Глумов тоже, по-видимому, не ожидал подобной обстановки, но он не был подавлен ею, подобно мне, а скорее как бы не верил своим глазам. Чмокал губами, тянул носом воздух и вообще подыскивался. И наконец отыскал.
— Пахнет! — сказал он мне шепотом.
Я тоже инстинктивно потянул носом воздух.
— Дарья Семеновна… она! Она эти самые духи употребляла, когда поджидала «гостей»!
Я начал припоминать… и вдруг до такой степени вспомнил, что даже краска бросилась мне в лицо.
— Глумов! голубчик! эти духи… да ведь она жива! она здесь! — воскликнул я вне себя от восхищения. — Дарья Семеновна! вы?
И только тогда опомнился, когда Глумов, толкнув меня под локоть, указал глазами на двух клиентов, которые сидели в той же комнате, в ожидании Балалайкина.
По странной игре судьбы, клиенты эти наружным своим видом напоминали именно то самое прошлое, которое так тоскливо заставляло биться мое сердце. Один был человек уже пожилой и имел физиономию благородного отца из дома терпимости. Чувство собственного достоинства несомненно было господствующею чертою его лица, но в то же время представлялось столь же несомненным, что где-то, на этом самом лице, повешена подробная такса (видимая, впрочем, только мысленному оку), объясняющая цифру вознаграждения за каждое наносимое увечье, начиная от самого тяжкого и кончая легкою оплеухой. Мне показалось, что где-то, когда-то я видал этого человека, и, чем более я всматривался в него, тем больше росла во мне уверенность, что видел я его именно в этом самом доме.
Да, это он! — говорил я сам себе, — но кто он? Тот был тщедушный, мизерный, на лице его была написана загнанность, забитость, и фрак у него… ах, какой это был фрак! зеленый, с потертыми локтями, с светлыми пуговицами, очевидно, перешитый из вицмундира, оставшегося после умершего от геморроя титулярного советника! А этот — вон он какой! Сыт, одет, обут — чего еще нужно! И все-таки это — он, несомненно, он, несмотря на то, что смотрит как только сейчас отчеканенный медный пятак!
Другой клиент был совсем юноша, красный, как рак, без всякого признака капиллярной растительности на лице, от чего и казался как бы совершенно обнаженным.

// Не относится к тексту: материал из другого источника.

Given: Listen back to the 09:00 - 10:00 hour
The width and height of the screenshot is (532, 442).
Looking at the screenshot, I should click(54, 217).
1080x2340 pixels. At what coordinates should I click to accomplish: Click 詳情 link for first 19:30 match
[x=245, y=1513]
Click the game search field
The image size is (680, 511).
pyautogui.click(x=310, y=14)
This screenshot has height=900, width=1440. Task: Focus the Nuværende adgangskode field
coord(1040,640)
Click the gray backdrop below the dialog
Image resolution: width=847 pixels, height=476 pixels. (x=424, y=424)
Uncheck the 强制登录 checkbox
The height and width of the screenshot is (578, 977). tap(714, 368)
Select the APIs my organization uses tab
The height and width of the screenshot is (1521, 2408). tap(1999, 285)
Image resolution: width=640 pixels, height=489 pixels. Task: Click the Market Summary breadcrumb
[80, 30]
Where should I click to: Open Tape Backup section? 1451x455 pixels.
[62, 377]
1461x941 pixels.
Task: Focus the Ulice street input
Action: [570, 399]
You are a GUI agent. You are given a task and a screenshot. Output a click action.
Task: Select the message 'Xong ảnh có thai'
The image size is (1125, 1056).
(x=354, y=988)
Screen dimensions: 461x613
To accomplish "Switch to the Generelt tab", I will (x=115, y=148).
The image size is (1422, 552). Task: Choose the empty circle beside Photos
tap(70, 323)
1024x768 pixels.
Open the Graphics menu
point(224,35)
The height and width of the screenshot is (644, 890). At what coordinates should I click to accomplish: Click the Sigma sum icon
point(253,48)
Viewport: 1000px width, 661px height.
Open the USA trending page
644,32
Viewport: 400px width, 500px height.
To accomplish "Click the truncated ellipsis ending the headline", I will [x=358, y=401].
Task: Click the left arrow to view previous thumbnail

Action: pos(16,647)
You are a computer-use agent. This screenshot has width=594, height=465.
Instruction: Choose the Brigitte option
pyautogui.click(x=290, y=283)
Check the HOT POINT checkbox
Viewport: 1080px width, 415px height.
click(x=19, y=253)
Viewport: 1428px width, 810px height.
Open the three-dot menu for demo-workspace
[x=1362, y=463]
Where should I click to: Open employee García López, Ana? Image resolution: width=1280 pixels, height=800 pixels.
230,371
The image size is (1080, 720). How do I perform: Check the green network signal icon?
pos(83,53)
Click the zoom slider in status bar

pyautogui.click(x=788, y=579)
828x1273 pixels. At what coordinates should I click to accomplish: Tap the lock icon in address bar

Он напомнил мне некоего Жорженьку (ныне статский советник и кавалер), который в былое время хотя и не участвовал в общих увеселениях, происходивших в этой зале, но всегда в определенный час появлялся из внутренних апартаментов и, запыхавшись, с застенчивою торопливостью перебегал через залу, причем воспитанницы кричали ему: Жорженька! Жорженька! хорошо выдержали экзамен?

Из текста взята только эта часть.